Getting to know Starship
After a couple of slices of pizza, the event was ready to kick off with the presentation of Phillip Lindberg, the VP of Product. Phillip shared Starship’s story and some facts about the robots. Starship was founded in 2014 and today the company’s business headquarters are in San Francisco, main engineering office in Estonia, and mobile development department in Helsinki.
The robots weigh around 45 kilos and can deliver items, such as food and packages, within a six-kilometre radius and move up to six kilometres per hour. Customers order goods via mobile app and once ordered, the robots’ entire journey and location can be monitored via the Starship application. An interesting thing we learned is that these robots are amazingly green, planet Earth appreciates! They are also safe as they can navigate around objects and crowds, and the cargo bay is mechanically locked throughout the delivery journey. The orderer can open the cargo bay via the mobile app.
In case you’re wondering, the delivery robots are already in action for example in George Mason University campus in the US. Hopefully, we’ll see them here in Finland in the near future too.
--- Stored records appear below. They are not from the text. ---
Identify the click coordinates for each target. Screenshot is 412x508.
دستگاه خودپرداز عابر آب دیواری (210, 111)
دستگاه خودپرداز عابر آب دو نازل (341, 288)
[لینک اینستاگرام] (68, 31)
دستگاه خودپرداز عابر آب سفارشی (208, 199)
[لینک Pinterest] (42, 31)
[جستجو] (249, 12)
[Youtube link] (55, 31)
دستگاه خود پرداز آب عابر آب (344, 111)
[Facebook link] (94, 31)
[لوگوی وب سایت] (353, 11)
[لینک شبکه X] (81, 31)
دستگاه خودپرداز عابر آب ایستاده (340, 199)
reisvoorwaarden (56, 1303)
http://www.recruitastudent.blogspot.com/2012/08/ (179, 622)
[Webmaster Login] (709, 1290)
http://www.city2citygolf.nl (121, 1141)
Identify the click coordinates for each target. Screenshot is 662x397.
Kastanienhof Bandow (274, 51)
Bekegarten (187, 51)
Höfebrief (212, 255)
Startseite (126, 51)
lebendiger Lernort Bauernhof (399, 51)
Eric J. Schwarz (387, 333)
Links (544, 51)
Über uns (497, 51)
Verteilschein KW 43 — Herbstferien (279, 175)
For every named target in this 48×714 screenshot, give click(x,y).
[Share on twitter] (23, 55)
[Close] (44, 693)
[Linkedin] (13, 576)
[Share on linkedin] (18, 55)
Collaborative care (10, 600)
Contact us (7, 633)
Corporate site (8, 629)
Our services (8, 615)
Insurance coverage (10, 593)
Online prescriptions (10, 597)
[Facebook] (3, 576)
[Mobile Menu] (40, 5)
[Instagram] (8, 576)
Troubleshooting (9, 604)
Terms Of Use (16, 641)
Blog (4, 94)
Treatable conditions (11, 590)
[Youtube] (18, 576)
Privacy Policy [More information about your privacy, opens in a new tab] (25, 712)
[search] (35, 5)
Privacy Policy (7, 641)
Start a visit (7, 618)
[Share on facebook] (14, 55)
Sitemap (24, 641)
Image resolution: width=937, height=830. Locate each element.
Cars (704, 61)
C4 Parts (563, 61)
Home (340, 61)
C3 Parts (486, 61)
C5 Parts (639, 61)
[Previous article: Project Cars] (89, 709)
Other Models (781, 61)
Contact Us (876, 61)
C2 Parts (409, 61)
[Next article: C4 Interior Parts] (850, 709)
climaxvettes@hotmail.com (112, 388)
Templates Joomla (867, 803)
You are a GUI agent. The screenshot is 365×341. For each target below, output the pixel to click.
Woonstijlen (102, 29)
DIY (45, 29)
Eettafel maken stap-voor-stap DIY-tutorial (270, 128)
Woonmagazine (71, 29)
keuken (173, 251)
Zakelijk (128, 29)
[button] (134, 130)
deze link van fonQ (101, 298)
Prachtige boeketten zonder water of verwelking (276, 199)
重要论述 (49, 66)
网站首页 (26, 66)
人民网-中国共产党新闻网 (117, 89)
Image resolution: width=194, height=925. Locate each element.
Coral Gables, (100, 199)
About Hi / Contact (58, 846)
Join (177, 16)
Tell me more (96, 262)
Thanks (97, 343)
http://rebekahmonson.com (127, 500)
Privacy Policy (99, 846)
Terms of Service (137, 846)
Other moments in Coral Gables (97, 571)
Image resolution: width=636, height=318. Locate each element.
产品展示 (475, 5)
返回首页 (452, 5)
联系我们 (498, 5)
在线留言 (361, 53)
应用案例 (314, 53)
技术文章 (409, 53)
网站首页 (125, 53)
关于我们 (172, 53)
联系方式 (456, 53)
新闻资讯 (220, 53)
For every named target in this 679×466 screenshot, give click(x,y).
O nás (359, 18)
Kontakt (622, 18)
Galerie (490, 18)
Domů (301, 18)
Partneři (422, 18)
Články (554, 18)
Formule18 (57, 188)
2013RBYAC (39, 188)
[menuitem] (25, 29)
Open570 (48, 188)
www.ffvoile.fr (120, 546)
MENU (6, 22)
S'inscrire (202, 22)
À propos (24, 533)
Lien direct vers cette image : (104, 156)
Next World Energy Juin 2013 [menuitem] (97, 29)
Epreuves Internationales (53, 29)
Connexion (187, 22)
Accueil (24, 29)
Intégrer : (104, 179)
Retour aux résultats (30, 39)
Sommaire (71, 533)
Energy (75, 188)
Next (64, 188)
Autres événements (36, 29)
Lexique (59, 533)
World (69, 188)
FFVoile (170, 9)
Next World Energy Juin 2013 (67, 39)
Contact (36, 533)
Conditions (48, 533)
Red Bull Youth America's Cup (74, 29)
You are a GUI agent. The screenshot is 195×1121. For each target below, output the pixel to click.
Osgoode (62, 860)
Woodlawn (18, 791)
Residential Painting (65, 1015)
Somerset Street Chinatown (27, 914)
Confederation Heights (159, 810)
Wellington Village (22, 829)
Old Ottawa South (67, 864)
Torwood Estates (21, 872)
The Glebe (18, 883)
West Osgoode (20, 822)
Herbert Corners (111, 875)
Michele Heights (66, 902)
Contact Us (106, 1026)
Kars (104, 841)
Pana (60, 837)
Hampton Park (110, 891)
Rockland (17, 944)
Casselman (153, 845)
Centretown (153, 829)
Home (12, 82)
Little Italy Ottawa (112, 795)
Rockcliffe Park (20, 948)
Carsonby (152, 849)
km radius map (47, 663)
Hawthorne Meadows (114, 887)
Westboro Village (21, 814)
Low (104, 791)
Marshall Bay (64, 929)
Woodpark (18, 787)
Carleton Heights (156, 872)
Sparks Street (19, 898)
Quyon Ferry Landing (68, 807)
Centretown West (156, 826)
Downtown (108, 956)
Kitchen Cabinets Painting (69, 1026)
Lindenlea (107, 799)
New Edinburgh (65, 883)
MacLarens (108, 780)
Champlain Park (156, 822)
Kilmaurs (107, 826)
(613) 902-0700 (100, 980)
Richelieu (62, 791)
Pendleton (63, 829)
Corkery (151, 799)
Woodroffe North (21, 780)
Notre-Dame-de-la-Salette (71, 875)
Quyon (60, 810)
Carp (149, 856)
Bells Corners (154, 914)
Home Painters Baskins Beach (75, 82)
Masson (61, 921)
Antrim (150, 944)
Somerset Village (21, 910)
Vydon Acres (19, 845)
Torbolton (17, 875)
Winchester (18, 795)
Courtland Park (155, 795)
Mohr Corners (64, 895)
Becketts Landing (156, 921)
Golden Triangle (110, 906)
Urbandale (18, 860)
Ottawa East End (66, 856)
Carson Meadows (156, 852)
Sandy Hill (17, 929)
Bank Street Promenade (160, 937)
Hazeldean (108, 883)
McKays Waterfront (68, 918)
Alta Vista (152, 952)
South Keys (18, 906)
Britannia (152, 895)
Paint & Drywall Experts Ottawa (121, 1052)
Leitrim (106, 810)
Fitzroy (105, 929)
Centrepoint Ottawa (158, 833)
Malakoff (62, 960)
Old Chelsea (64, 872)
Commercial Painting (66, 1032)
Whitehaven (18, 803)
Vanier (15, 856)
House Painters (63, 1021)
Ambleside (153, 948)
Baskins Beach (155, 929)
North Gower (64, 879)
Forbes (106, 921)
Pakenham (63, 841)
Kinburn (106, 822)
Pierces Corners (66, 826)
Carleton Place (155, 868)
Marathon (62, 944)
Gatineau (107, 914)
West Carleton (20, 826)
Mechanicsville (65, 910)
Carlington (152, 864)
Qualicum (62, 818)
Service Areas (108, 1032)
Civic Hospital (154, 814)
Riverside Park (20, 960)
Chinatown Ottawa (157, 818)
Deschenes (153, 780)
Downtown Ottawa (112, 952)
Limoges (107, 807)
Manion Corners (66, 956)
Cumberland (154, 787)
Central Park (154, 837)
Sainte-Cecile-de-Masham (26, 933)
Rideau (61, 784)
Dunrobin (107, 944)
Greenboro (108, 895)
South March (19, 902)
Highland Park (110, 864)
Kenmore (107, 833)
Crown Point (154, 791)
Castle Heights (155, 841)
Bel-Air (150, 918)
Phillip also told us about the heart-warming comments Starship had received from the test users in the UK. The received comments had one thing in common: people were genuinely delighted and excited about the delivery robots. At the event, the robots spread joy all around the office too. This leads us to an important point: Not all robots steal our jobs. They also create new ones (people loading the robots at stores) and can save us from a chore.
After Phillip’s part, it was time for the hands-on part of the evening. Tomi Kankaanpää, the head of mobile development, underlaid the task: Get to know commands, pick which one of the three robots you want to move and play with the API! Each time participants got their hands on the robot’s API they had two minutes to control the robot before it was someone else’s turn.
Some instructions, passwords and installed servers later people were absorbed into work and consciously (or unconsciously) competing who would be the first one to make a robot move.
The “hackathon” style challenge asked the participants to flex their knowledge with working with new APIs, but luckily there were a dozen Starship guys to help them out. By the end of the challenge, the gutsy programmers made the robots to play music and drive around. Gotta say it was pretty awesome!